The Blurb: The Red Queen is old but the kings of the Broken Empire dread her like no other. For all her reign, she has fought the long war, contested in secret, against the powers that stand behind nations, for higher stakes than land or gold. Her greatest weapon is The Silent Sister—unseen by most and unspoken of by all.
The Red Queen’s grandson, Prince Jalan Kendeth—drinker, gambler, seducer of women—is one who can see The Silent Sister. Tenth in line for the throne and content with his role as a minor royal, he pretends that the hideous crone is not there. But war is coming. Witnesses claim an undead army is on the march, and the Red Queen has called on her family to defend the realm. Jal thinks it’s all a rumor—nothing that will affect him—but he is wrong.
After escaping a death trap set by the Silent Sister, Jal finds his fate magically intertwined with a fierce Norse warrior. As the two undertake a journey across the Empire to undo the spell, encountering grave dangers, willing women, and an upstart prince named Jorg Ancrath along the way, Jalan gradually catches a glimmer of the truth: he and the Norseman are but pieces in a game, part of a series of moves in the long war—and the Red Queen controls the board.
First things first, I'm back at last. Sorted some personal and professional stuff out, read a crapload of books and now I'm rearing to go once again.
As my one reader knows, I'm a huge fan of Mark Lawrence. His Broken Empire trilogy was one of the best I've read yet, and the finale, Emperor of Thorns, put me in a book depression for at least a month. It was that good.
The Prince of Fools is the first book in the Red Queen's war trilogy, also based in the Broken Empire landscape and at the same time as the first trilogy. I highly appreciated this, seeing as I love the world and the characters he's created. You can read Price of Fools without reading the first trilogy, but a lot of the nuance will be lost if you do that.
Onto Prince Jalan. He's tenth in line to the throne, a minor Princeling of the Red March and pretty much a bastard in all the other ways that Prince Jorg is. A self confessed coward, putting his wants and needs before everybody else. He's certainly not ambitious, whoring and gambling his life away in all the luxury being a Prince provides.
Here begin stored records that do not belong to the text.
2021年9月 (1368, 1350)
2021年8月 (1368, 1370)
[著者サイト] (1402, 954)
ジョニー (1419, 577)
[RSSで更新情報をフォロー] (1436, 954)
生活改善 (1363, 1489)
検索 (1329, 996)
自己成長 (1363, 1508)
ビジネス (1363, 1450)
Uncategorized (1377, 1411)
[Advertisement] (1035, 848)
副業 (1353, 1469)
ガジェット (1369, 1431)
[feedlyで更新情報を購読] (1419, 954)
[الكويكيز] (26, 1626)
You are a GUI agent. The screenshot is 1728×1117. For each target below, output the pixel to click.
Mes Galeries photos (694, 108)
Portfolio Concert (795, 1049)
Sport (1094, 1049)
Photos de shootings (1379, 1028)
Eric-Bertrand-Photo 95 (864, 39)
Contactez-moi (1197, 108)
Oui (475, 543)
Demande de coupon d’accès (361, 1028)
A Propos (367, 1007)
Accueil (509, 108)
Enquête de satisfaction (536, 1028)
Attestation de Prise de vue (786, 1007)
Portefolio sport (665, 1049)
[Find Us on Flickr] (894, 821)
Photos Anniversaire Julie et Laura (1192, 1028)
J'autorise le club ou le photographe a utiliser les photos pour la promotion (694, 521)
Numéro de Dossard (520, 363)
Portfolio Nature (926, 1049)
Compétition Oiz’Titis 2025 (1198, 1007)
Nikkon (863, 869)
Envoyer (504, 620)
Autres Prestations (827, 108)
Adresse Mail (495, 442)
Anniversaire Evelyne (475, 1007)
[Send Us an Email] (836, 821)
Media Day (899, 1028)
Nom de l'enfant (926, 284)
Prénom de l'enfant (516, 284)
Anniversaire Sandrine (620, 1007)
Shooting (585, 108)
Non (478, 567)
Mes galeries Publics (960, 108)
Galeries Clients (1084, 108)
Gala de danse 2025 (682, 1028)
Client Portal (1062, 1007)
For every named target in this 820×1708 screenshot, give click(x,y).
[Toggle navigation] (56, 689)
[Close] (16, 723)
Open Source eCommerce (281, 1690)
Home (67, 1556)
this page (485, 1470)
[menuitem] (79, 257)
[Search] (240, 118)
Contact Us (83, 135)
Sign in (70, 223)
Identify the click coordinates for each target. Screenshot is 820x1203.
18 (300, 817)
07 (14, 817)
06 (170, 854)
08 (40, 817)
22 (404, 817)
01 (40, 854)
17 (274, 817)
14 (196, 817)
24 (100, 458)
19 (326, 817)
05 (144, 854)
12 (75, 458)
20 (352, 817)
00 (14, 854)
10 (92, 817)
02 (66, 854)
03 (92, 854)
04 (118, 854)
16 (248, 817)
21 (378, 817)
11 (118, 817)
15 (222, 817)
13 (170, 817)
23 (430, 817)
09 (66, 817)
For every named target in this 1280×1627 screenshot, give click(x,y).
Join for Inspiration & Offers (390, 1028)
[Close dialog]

As he says in the book, his priorities is Prince Jalan, Prince Jalan, Prince Jalan with looking good coming a distant fourth. That being said, I found him an entertaining protagonist, bringing humour to quite a dark world. With us riding in his head as a first person viewpoint certainly helped in this regard. He reminded me a little of Rincewind I must say.
The fun thing about Prince of Fools, with it being set almost concurrently with the first trilogy, is the different viewpoints to the same events. Jalan doesn't really give a crap, but there are enough hints around him to make stuff interesting to the sharp eyed reader. A few old favourites makes short appearances in the story which was pretty awesome. And we get a little bit of a clearer view of the moves made by the powers behind the throne, The Silent Lady, Sageous and their power plays.
Jalan gets caught up in this secret war through no fault of his own, and forced to go on a quest to the frozen north with Snorri Ver Snagason, a huge insane Viking. Honestly the poor bastard had no choice, and he complains pretty much all the way there. OK, it was 30% his own fault, but you'd never hear him confirm that. Snorri is pretty much awesome muscle, power and cheer. He's the perfect counterfoil for Jalan, and their interactions throughout the book is a fun read. Jalan actually shows some real character growth without losing his cowardly charm, and he certainly contributes to their quest, even if it's pretty accidental for the most part. I do not know if Snorri's surname is a nod to Gemmel's early works, but I certainly hope so. Those that do not know of what I speak, go read Legend you lazy bastards.
Our two heroes, one roaring north and the other screaming in terror, run into quite a few fun and dangerous adventures on their way. They even visit the Tall Castle, and Jal almost has the misfortune of meeting Jorg in his early wild days. I'm sure that if this happened, poor Jal's tale would have ended right there, seeing as Jorg would have used his blood to decorate the walls on principle. I have no doubt that Jorg would have taken Jalan out just because he irritated him.
The quest they are on certainly isn't standalone in the Broken Empire universe, and I'm sure the follow up books will clarify and intertwine the two stories more and more. This is easily one of my favourite books of the year, blending a quest adventure story with a deeper, darker one seamlessly. It certainly stuck with me, making me wonder about the implications.